WHAT A GREAT OPENING (THE OMEGA MAN) HAD. :rock:

CB..
06-22-06, 06:21 AM
:up: :up: :yep:
Soylent green and the Omega man are two of my all time favourite movies...hotly persued by the original version of Rollerball!!
the final close up of James Caan's face in Rollerball is unforgettable

magnificent visions of an all to possible future
(some might say present)

THX1138 is another one..the scenes showing huge vis screen in folks apartments constantly showing a chromed robot policeman clubbing an old lady to death reminds me so strongly of channel 4's "Big Brother" series that i cannot bring my self to watch BB at all ...thank goodness..

STEED
06-22-06, 06:27 AM
CB..

You got good taste in films, I also like all those you mention in your post. http://www.langkawi.dk/midis/176.gif

Khayman
06-22-06, 06:31 AM
WHAT A GREAT OPENING (THE OMEGA MAN) HAD. :rock:

True classic. I watch it whenever it's repeated, but then I'm a sucker for end of the world movies and books (like John Wyndham's "The Kraken Wakes" and "The Day of the Triffids")

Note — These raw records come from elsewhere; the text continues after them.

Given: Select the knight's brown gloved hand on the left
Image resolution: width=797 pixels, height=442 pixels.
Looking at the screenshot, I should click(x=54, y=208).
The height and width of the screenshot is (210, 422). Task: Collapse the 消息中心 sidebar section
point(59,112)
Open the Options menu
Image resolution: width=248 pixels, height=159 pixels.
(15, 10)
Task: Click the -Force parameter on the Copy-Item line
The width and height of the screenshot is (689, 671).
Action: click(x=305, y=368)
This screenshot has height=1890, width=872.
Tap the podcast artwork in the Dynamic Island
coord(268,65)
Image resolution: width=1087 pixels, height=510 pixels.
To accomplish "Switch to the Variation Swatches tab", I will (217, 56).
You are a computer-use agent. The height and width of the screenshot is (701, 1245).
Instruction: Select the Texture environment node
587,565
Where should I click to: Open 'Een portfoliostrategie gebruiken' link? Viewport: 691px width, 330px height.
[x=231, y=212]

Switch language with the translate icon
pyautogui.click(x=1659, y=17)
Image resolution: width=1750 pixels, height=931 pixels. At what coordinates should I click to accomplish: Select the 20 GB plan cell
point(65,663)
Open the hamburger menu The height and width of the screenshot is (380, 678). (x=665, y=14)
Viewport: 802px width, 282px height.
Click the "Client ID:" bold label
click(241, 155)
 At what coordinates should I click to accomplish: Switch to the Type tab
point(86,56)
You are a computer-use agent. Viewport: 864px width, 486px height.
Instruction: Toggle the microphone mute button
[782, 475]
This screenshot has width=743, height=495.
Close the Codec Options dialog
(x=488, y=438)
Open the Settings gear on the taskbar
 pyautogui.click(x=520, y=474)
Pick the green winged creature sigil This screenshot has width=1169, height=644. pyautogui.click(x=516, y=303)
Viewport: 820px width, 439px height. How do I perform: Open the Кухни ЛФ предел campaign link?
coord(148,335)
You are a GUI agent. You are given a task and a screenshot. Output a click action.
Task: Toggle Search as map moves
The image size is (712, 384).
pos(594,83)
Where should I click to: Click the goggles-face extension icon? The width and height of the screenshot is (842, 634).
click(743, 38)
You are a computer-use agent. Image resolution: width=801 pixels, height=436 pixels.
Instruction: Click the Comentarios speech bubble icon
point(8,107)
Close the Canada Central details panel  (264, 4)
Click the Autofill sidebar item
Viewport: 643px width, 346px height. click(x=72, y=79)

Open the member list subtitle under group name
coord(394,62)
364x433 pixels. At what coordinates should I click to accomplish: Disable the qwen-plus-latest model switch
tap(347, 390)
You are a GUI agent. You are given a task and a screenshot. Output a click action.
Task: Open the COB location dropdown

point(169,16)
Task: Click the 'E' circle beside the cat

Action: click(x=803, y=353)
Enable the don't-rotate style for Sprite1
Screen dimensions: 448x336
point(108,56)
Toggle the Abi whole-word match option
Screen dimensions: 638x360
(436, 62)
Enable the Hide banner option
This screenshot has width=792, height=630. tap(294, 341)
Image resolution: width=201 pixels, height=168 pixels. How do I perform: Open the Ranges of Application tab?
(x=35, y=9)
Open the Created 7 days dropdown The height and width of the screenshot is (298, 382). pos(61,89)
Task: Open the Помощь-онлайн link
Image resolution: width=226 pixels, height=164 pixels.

I wouldn't actually mind trying Soylent Green. I've read about the Greely and the Franklin expeditions, plus that plane that crashed. It's not fair that they can eat people and I can't.

Yahoshua
06-22-06, 10:34 AM
Bye bye mad cow risk.

I'm not sure if you're familiar with industry practices, but the Mad Cow disease is OUR fault. We keep feeding the cattle ground-up sheep and bone-meal back to cattle and sheep(it's a cost-saving initiative, but it flies in the face of natural process). I can understand using bone-meal and un-marketable meat in dog and cat food (both eat meat in some measure). But feeding meat to a herbivore is bound to cause problems somewhere down the line.

Here's an article about it: http://www.medicalnewstoday.com/medicalnews.php?newsid=5008

And a book I reccomend reading is "Fast Food Nation." After reading that book I don't eat fast food anymore.

STEED
06-22-06, 03:45 PM
And a book I reccomend reading is "Fast Food Nation." After reading that book I don't eat fast food anymore.

I sight and smell of fast food makes me sick, fast food is unfit for animals as far as I am concerned. :smug:

Yahoshua
06-23-06, 07:29 PM
I still reccomend that you read the book, and then tell someone else to read it....still sends shivers down my spine.